PROBLEM DESCRIPTION | Can you swap "computer-use agent" for "screen assistant" throughout the lines below and return them otherwise unchanged?

DATA TO PROCESS |
---+---
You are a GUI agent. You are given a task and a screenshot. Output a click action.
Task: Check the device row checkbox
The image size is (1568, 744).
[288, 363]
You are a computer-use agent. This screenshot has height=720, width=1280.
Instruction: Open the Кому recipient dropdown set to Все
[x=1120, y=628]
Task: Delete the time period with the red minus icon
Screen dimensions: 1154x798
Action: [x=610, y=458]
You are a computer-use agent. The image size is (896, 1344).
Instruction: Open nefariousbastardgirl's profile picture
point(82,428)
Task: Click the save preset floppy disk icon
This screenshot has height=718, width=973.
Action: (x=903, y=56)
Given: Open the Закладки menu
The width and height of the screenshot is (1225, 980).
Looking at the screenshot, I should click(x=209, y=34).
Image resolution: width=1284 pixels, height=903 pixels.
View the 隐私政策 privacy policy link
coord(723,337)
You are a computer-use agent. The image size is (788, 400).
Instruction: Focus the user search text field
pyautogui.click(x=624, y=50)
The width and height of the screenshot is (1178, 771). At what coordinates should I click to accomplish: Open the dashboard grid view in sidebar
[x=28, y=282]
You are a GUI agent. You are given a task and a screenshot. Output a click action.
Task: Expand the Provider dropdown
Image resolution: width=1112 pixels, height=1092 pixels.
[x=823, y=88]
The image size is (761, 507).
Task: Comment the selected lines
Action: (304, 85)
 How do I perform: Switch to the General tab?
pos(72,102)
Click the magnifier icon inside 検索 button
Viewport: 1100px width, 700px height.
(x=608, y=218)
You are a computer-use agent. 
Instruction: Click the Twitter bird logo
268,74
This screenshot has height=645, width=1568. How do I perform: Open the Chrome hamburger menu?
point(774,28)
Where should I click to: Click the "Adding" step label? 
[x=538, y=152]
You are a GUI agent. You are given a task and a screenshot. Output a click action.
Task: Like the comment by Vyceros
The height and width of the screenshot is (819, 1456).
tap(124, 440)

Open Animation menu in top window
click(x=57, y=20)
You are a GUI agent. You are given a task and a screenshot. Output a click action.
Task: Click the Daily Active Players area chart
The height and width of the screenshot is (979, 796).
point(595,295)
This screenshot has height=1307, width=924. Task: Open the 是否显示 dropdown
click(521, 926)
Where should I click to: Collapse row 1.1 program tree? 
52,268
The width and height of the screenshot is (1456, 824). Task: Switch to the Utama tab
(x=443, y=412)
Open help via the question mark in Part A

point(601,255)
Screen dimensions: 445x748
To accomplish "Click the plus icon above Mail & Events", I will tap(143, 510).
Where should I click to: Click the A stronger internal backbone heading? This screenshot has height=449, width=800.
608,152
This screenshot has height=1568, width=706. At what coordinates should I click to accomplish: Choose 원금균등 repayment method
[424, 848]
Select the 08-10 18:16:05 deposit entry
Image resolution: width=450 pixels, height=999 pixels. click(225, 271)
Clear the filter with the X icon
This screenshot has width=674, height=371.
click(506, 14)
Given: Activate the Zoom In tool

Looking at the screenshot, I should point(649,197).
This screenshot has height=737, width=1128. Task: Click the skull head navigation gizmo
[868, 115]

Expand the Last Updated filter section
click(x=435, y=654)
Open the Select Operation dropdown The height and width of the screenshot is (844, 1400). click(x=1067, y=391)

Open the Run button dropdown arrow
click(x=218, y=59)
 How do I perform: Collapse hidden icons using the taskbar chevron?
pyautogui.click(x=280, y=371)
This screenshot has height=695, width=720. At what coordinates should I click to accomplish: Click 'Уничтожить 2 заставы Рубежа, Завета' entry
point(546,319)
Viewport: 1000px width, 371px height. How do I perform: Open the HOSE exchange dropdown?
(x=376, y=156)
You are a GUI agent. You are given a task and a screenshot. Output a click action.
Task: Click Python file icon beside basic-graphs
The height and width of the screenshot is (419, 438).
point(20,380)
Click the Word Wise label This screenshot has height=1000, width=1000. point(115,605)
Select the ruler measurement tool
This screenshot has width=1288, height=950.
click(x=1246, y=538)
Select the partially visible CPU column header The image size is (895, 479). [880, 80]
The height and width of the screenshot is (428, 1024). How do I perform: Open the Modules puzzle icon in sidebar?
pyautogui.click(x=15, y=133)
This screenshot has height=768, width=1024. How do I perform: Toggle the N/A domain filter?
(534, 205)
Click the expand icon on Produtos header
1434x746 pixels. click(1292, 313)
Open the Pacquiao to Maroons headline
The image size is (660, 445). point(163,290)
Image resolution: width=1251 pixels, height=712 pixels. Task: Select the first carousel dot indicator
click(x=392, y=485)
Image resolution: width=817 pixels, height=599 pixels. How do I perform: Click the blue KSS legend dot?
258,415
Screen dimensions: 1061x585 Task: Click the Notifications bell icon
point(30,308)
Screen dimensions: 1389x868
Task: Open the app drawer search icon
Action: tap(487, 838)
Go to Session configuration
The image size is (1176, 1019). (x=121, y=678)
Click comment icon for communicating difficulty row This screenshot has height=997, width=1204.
---+---
OUTPUT OF THE TASK |
You are a GUI agent. You are given a task and a screenshot. Output a click action.
Task: Check the device row checkbox
The image size is (1568, 744).
[288, 363]
You are a screen assistant. This screenshot has height=720, width=1280.
Instruction: Open the Кому recipient dropdown set to Все
[x=1120, y=628]
Task: Delete the time period with the red minus icon
Screen dimensions: 1154x798
Action: [x=610, y=458]
You are a screen assistant. The image size is (896, 1344).
Instruction: Open nefariousbastardgirl's profile picture
point(82,428)
Task: Click the save preset floppy disk icon
This screenshot has height=718, width=973.
Action: (x=903, y=56)
Given: Open the Закладки menu
The width and height of the screenshot is (1225, 980).
Looking at the screenshot, I should click(x=209, y=34).
Image resolution: width=1284 pixels, height=903 pixels.
View the 隐私政策 privacy policy link
coord(723,337)
You are a screen assistant. The image size is (788, 400).
Instruction: Focus the user search text field
pyautogui.click(x=624, y=50)
The width and height of the screenshot is (1178, 771). At what coordinates should I click to accomplish: Open the dashboard grid view in sidebar
[x=28, y=282]
You are a GUI agent. You are given a task and a screenshot. Output a click action.
Task: Expand the Provider dropdown
Image resolution: width=1112 pixels, height=1092 pixels.
[x=823, y=88]
The image size is (761, 507).
Task: Comment the selected lines
Action: (304, 85)
 How do I perform: Switch to the General tab?
pos(72,102)
Click the magnifier icon inside 検索 button
Viewport: 1100px width, 700px height.
(x=608, y=218)
You are a screen assistant. 
Instruction: Click the Twitter bird logo
268,74
This screenshot has height=645, width=1568. How do I perform: Open the Chrome hamburger menu?
point(774,28)
Where should I click to: Click the "Adding" step label? 
[x=538, y=152]
You are a GUI agent. You are given a task and a screenshot. Output a click action.
Task: Like the comment by Vyceros
The height and width of the screenshot is (819, 1456).
tap(124, 440)

Open Animation menu in top window
click(x=57, y=20)
You are a GUI agent. You are given a task and a screenshot. Output a click action.
Task: Click the Daily Active Players area chart
The height and width of the screenshot is (979, 796).
point(595,295)
This screenshot has height=1307, width=924. Task: Open the 是否显示 dropdown
click(521, 926)
Where should I click to: Collapse row 1.1 program tree? 
52,268
The width and height of the screenshot is (1456, 824). Task: Switch to the Utama tab
(x=443, y=412)
Open help via the question mark in Part A

point(601,255)
Screen dimensions: 445x748
To accomplish "Click the plus icon above Mail & Events", I will tap(143, 510).
Where should I click to: Click the A stronger internal backbone heading? This screenshot has height=449, width=800.
608,152
This screenshot has height=1568, width=706. At what coordinates should I click to accomplish: Choose 원금균등 repayment method
[424, 848]
Select the 08-10 18:16:05 deposit entry
Image resolution: width=450 pixels, height=999 pixels. click(225, 271)
Clear the filter with the X icon
This screenshot has width=674, height=371.
click(506, 14)
Given: Activate the Zoom In tool

Looking at the screenshot, I should point(649,197).
This screenshot has height=737, width=1128. Task: Click the skull head navigation gizmo
[868, 115]

Expand the Last Updated filter section
click(x=435, y=654)
Open the Select Operation dropdown The height and width of the screenshot is (844, 1400). click(x=1067, y=391)

Open the Run button dropdown arrow
click(x=218, y=59)
 How do I perform: Collapse hidden icons using the taskbar chevron?
pyautogui.click(x=280, y=371)
This screenshot has height=695, width=720. At what coordinates should I click to accomplish: Click 'Уничтожить 2 заставы Рубежа, Завета' entry
point(546,319)
Viewport: 1000px width, 371px height. How do I perform: Open the HOSE exchange dropdown?
(x=376, y=156)
You are a GUI agent. You are given a task and a screenshot. Output a click action.
Task: Click Python file icon beside basic-graphs
The height and width of the screenshot is (419, 438).
point(20,380)
Click the Word Wise label This screenshot has height=1000, width=1000. point(115,605)
Select the ruler measurement tool
This screenshot has width=1288, height=950.
click(x=1246, y=538)
Select the partially visible CPU column header The image size is (895, 479). [880, 80]
The height and width of the screenshot is (428, 1024). How do I perform: Open the Modules puzzle icon in sidebar?
pyautogui.click(x=15, y=133)
This screenshot has height=768, width=1024. How do I perform: Toggle the N/A domain filter?
(534, 205)
Click the expand icon on Produtos header
1434x746 pixels. click(1292, 313)
Open the Pacquiao to Maroons headline
The image size is (660, 445). point(163,290)
Image resolution: width=1251 pixels, height=712 pixels. Task: Select the first carousel dot indicator
click(x=392, y=485)
Image resolution: width=817 pixels, height=599 pixels. How do I perform: Click the blue KSS legend dot?
258,415
Screen dimensions: 1061x585 Task: Click the Notifications bell icon
point(30,308)
Screen dimensions: 1389x868
Task: Open the app drawer search icon
Action: tap(487, 838)
Go to Session configuration
The image size is (1176, 1019). (x=121, y=678)
Click comment icon for communicating difficulty row This screenshot has height=997, width=1204.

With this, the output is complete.